#### Data shown
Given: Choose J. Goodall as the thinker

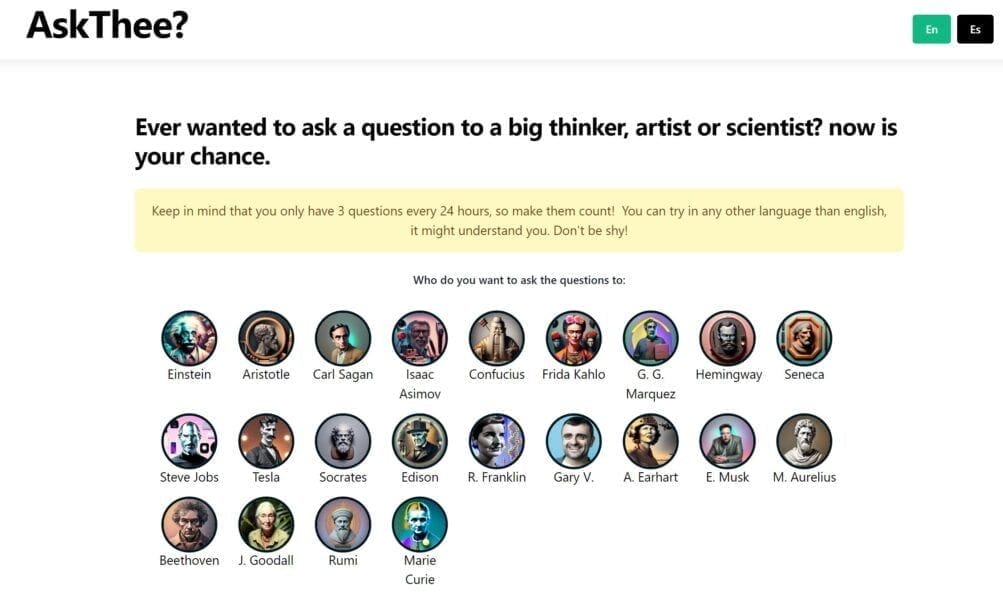Looking at the screenshot, I should click(x=265, y=523).
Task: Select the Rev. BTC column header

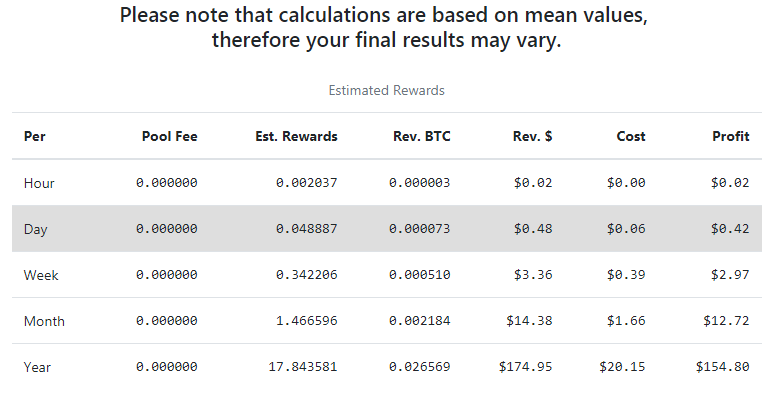Action: tap(421, 136)
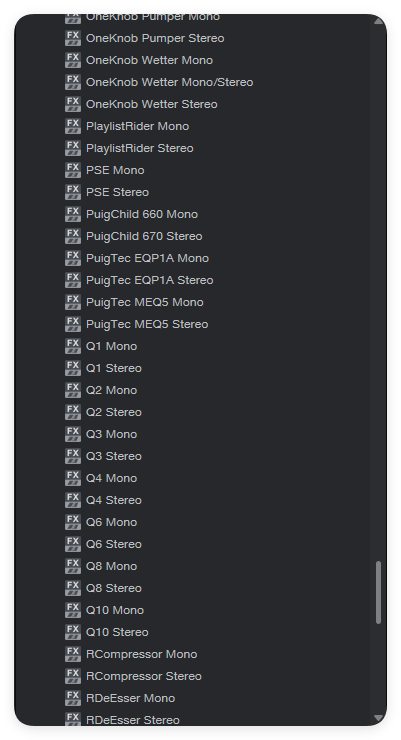Click FX icon next to RCompressor Mono
Viewport: 401px width, 740px height.
73,654

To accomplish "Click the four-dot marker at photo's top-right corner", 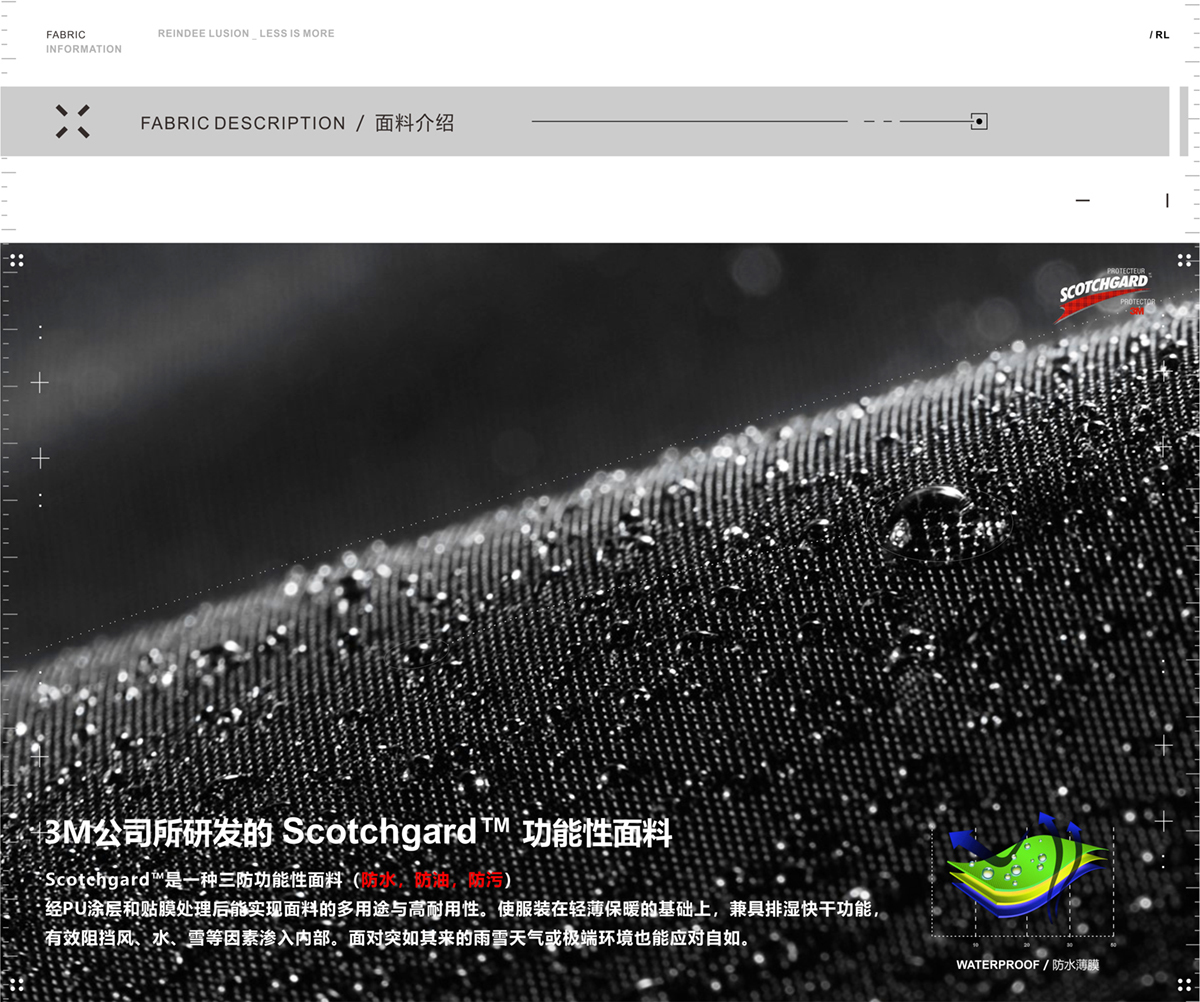I will coord(1184,260).
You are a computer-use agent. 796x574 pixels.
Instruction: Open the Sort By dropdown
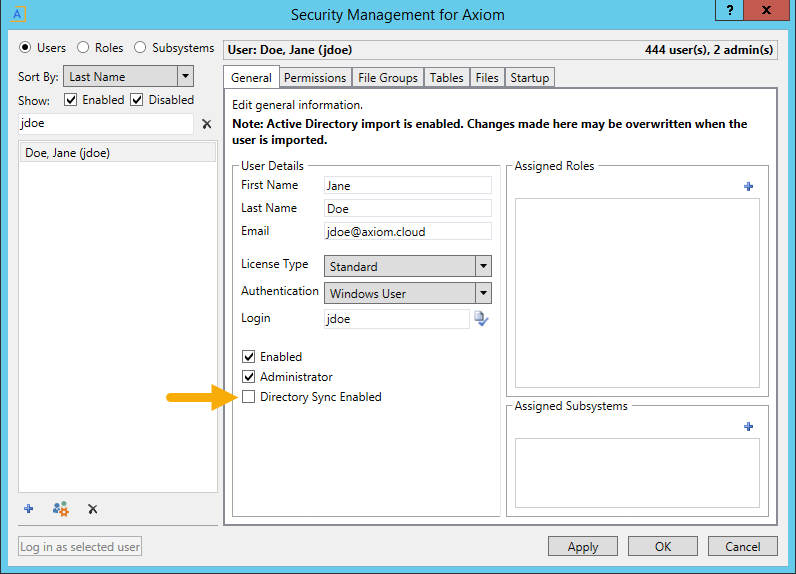(x=128, y=76)
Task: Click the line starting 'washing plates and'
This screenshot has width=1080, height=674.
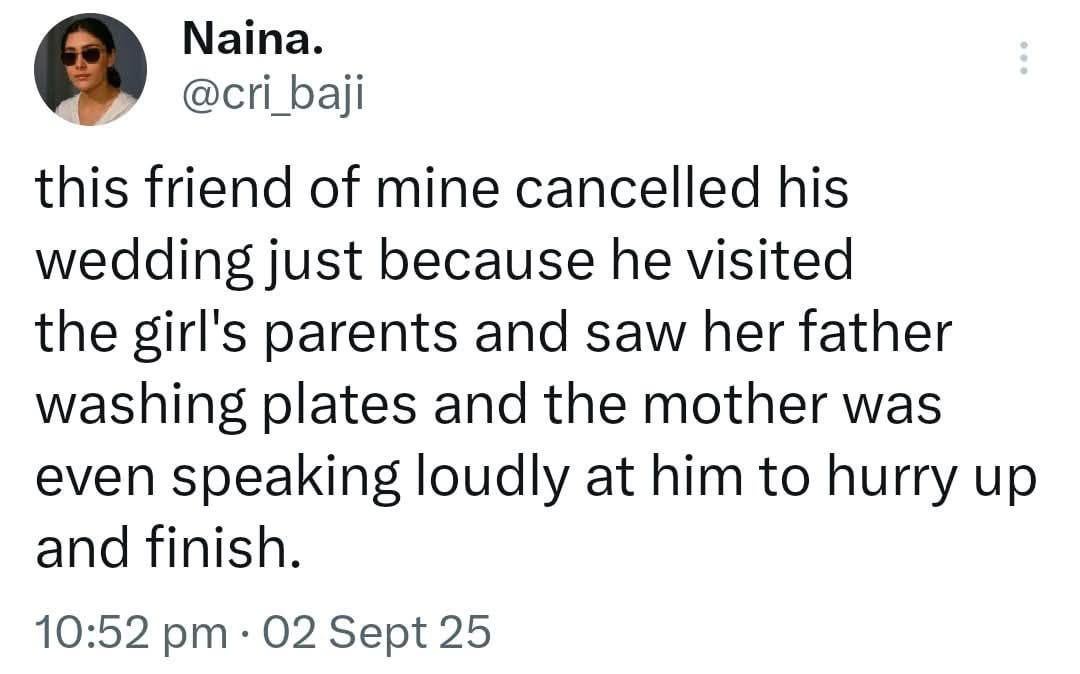Action: point(489,405)
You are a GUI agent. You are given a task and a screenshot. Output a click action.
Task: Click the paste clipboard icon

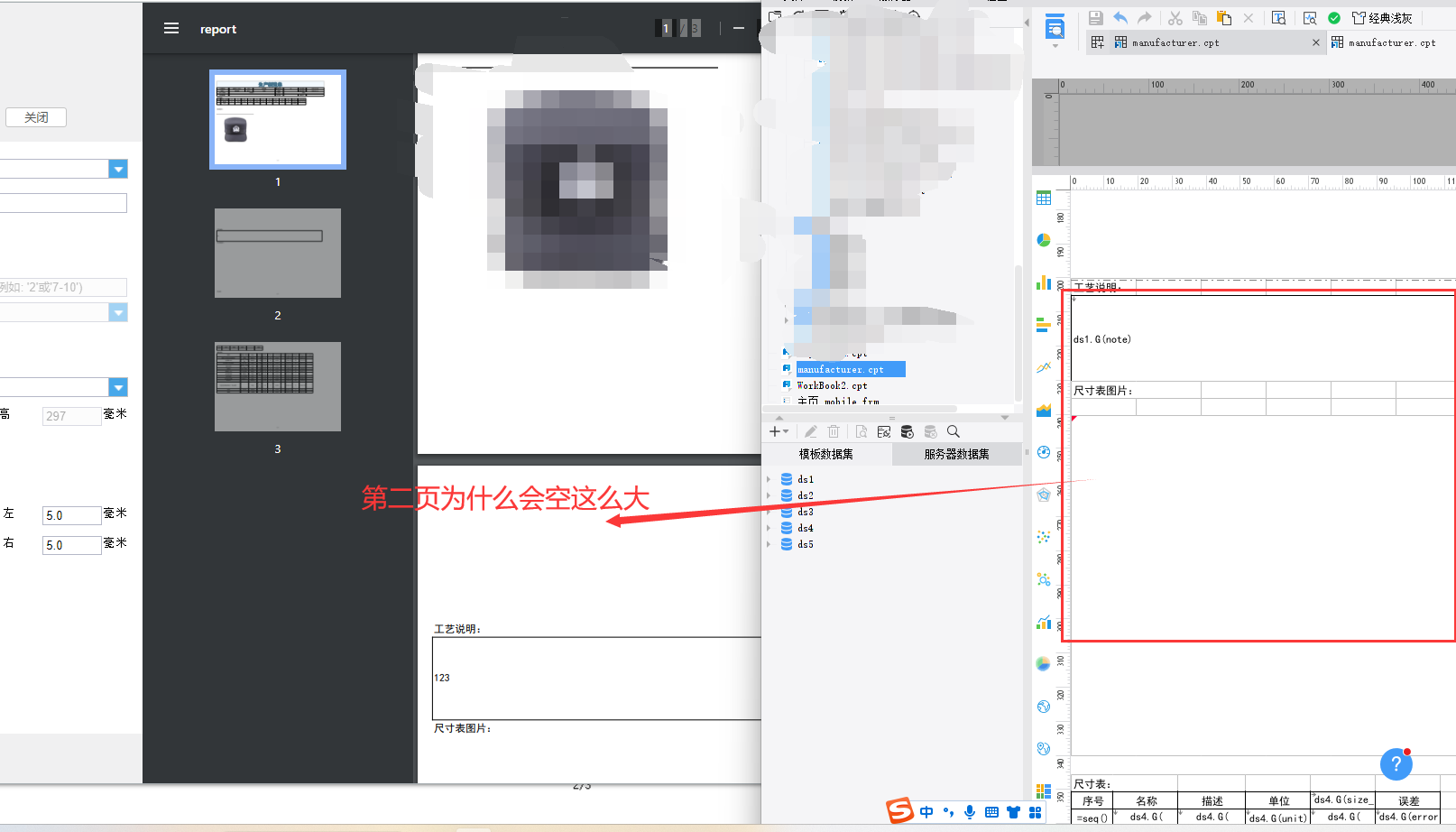pos(1224,18)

#### Aim of the task
Only the lines starting at the one with "You are a computer-use agent. 796x574 pixels." and ending at the one with "You are a GUI" should be printed, each exactly as it appears in the material above; the pictures are to be omitted.

#### Solution
You are a computer-use agent. 796x574 pixels.
Instruction: Open the Sort By dropdown
(x=128, y=76)
Task: Click the line starting 'washing plates and'
This screenshot has width=1080, height=674.
Action: point(489,405)
You are a GUI agent. You are given a task and a screenshot. Output a click action.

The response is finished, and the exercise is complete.